Traditionally, clinical diagnosis and treatment are performed based on the tumor tissues obtained from single biopsy or surgical operation, which causes an underestimation of the intratumor heterogeneity (ITH), leading to an unsatisfactory anti-cancer therapy. A study reported that 63%–69% of all somatic mutations are not detected across different tumor regions[37]. Additionally, only 5 of 32 somatic non-synonymous coding mutations in the metastasis sites of lobular breast cancer were detected in the primary tumor of the same patient, indicating inconsistency between the primary and metastatic lesions[38]. Compared to tissue-derived DNA, circulating tumor DNA (ctDNA) has comprehensive genetic features and avoids the intrinsic bias of a solid biopsy, because ctDNA contains DNA from all possible sources, such as orthotropic, circulating, and metastatic tumor cells[39].
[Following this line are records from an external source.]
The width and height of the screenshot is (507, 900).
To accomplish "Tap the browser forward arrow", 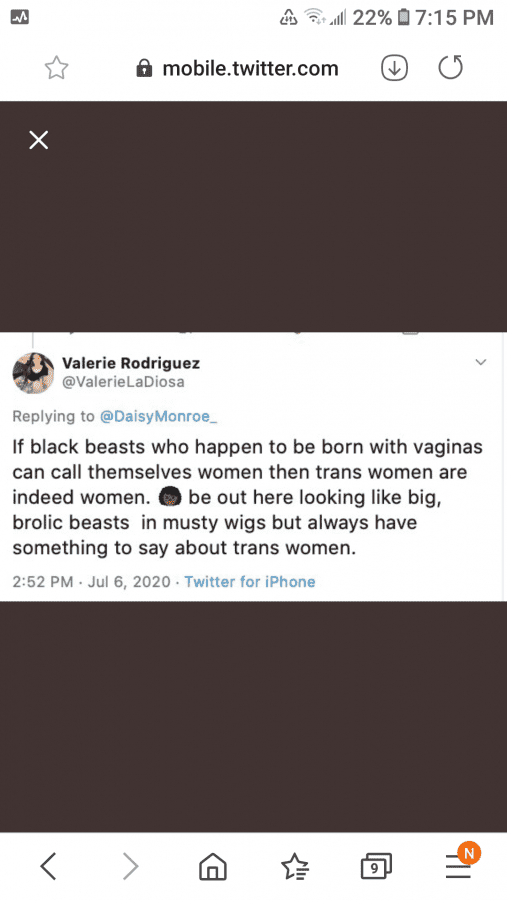I will (130, 866).
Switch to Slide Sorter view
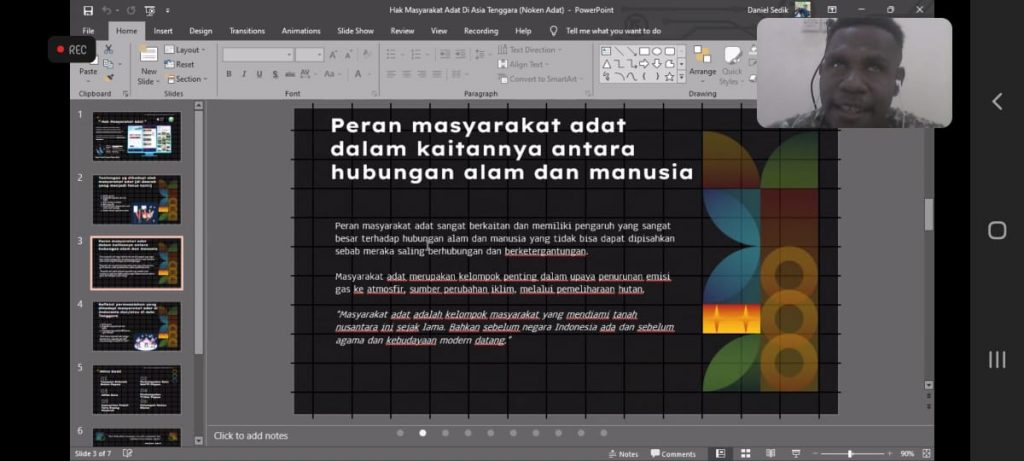The height and width of the screenshot is (461, 1024). coord(743,454)
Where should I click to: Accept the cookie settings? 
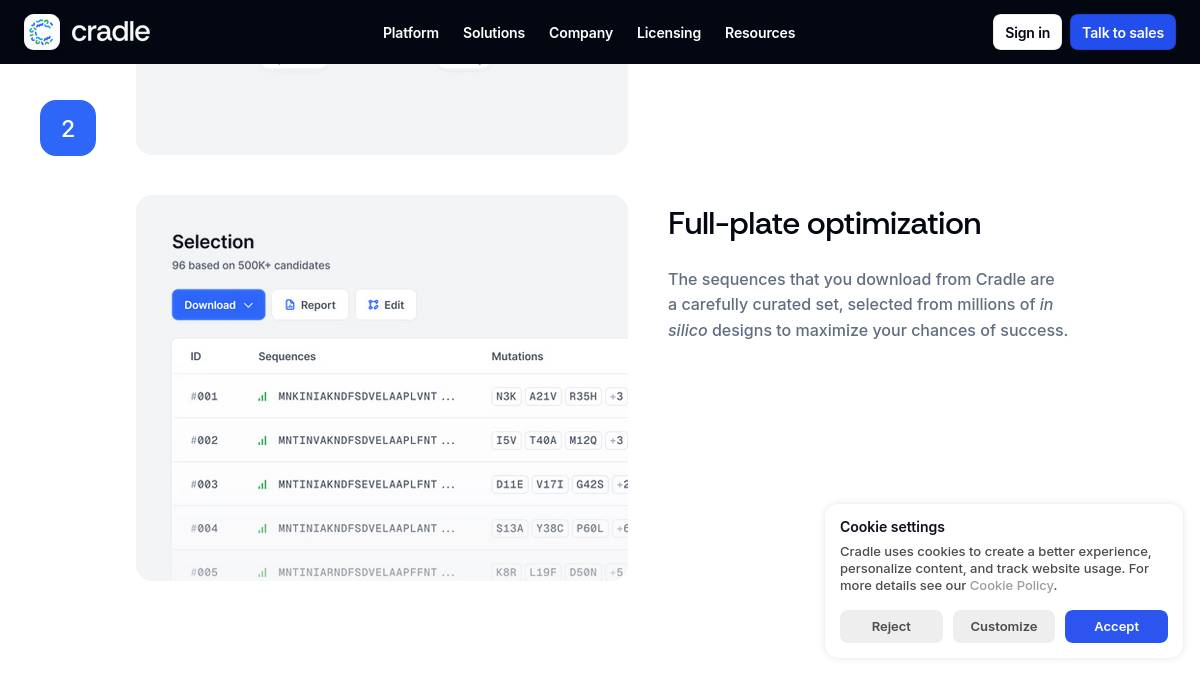tap(1115, 626)
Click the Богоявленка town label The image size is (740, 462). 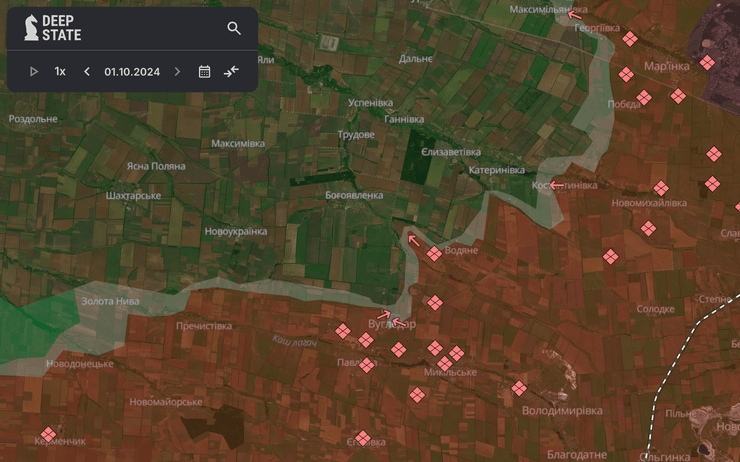coord(354,195)
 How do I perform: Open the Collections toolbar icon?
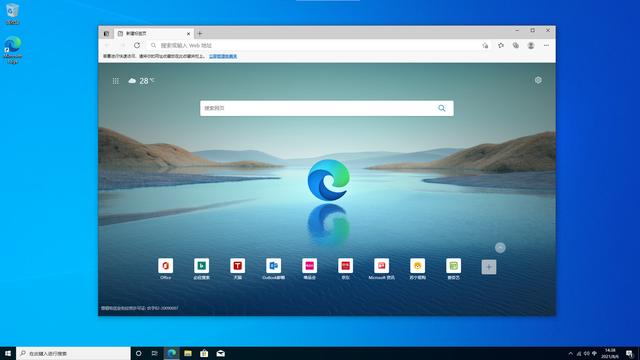[x=516, y=45]
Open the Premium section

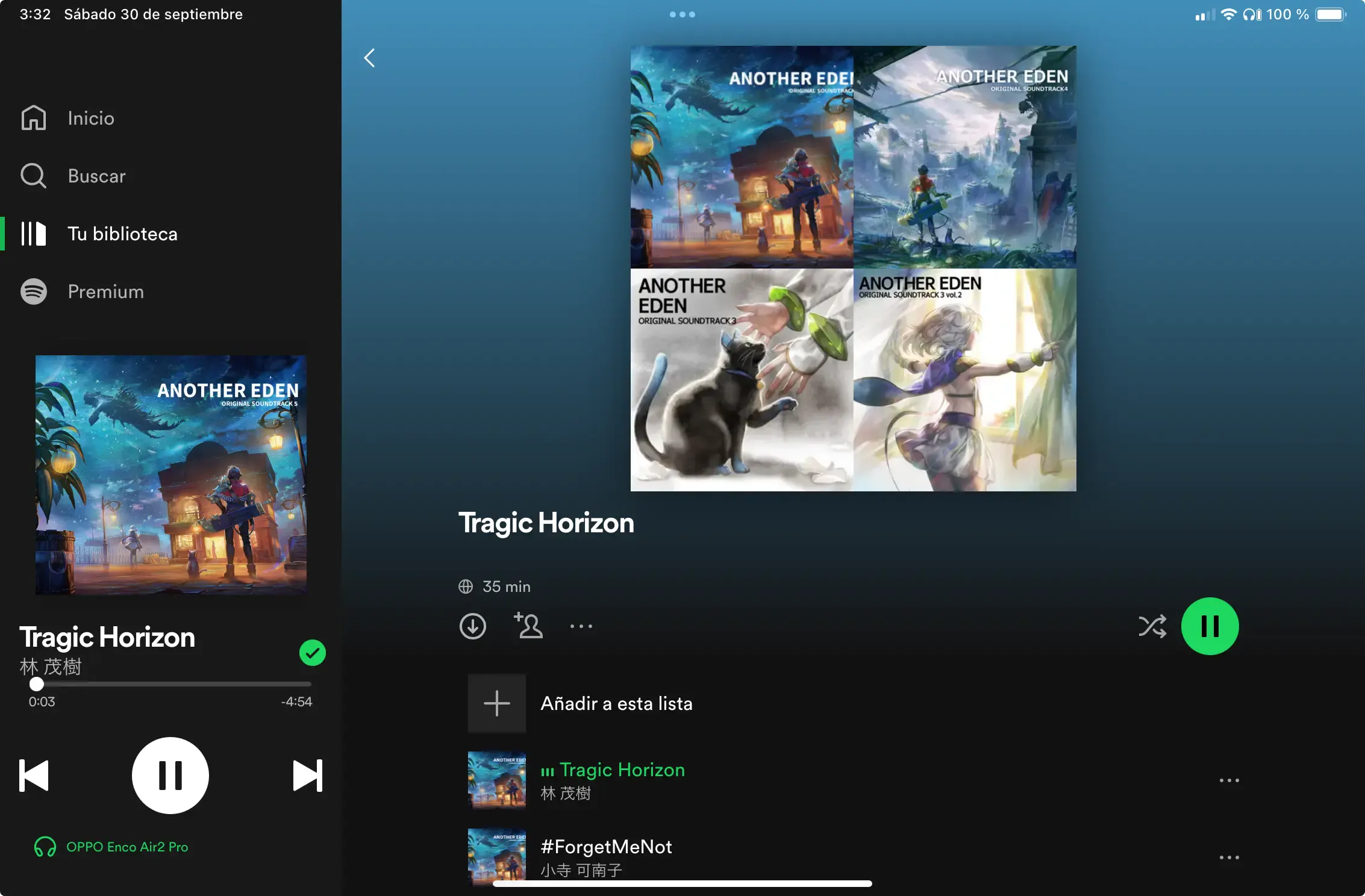tap(105, 291)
However, the analysis of ctDNA is challenging because of its characteristics, including a high degree of fragmentation, a low concentration in circulation, and high concentrations of background wild-type DNA[40]. Previous studies have verified that NGS can detect rare variants with high fidelity, throughput, and speed, which allowed us to understand the characteristics of several cancer genomes and to identify genetic alterations that are common in a variety of human tumor types. Based on this result, targeted capture-based DNA sequencing can focus on a customized region of the genome, which is clinically pragmatic and allows for deeper sequencing coverage[41]. As previously mentioned, the disadvantages of ctDNA are its sequencing techniques, and ctDNA can be a surrogate for the entire tumor genome.

The NGS-based ctDNA scheme has been a topic of interest for researchers. Recently, a phase 1 clinical trial on the feasibility of NGS-based ctDNA genetic testing, known as liquid biopsy, was conducted with a large cohort of metastatic cancers. Results showed that the specificity of NGS-based liquid biopsy was above 95%, and the sensitivity was 55% in patients with at least one mutation[42]. In another case, whole-exome sequencing of breast cancer tissue with a PTEN p.H259fs*7 frameshift mutation was performed. In addition, the same variant with a low allele frequency that was initially identified in the tumor tissue was also detected via targeted NGS-based liquid biopsy analysis, which suggested that a higher depth of sequencing coverage is required for the detection of genomic alterations in a liquid biopsy[43]. Furthermore, the application of liquid biopsy in the detection of epidermal growth factor receptor (EGFR) driver mutations in the blood samples of lung cancer patients has been proven to be an effective method for the detection of multiple genetic mutations in patients without tissue biopsy[44]. In the present study, we used a capture-based NGS targeted sequencing method to screen all of the exons of 163 genes that are highly mutative and involved in cancer development and progression, and multiplex genetic mutations along the PI3K/AKT/mTOR signaling pathway were observed, which are associated with cancer growth and metastasis. Everolimus was prescribed based on this information, and significant curative effects were observed. Data showed that NGS-based ctDNA genetic testing can be effective in profiling cancer genomic variants and monitoring their changes.

In conclusion, we proposed that multiple-gene testing, particularly that focused on the PI3K/AKT/mTOR pathway, should be performed in order to confirm the choice of everolimus-related adjuvant therapy. Besides, NGS-based liquid biopsy is feasible for the screening of optimal target drugs for ER (+) and HER2 (-) breast cancer or TNBC, especially for refractory advanced breast cancer patients to conquer chemotherapy resistance.

Conflict of interest statement

No potential conflicts of interest are disclosed.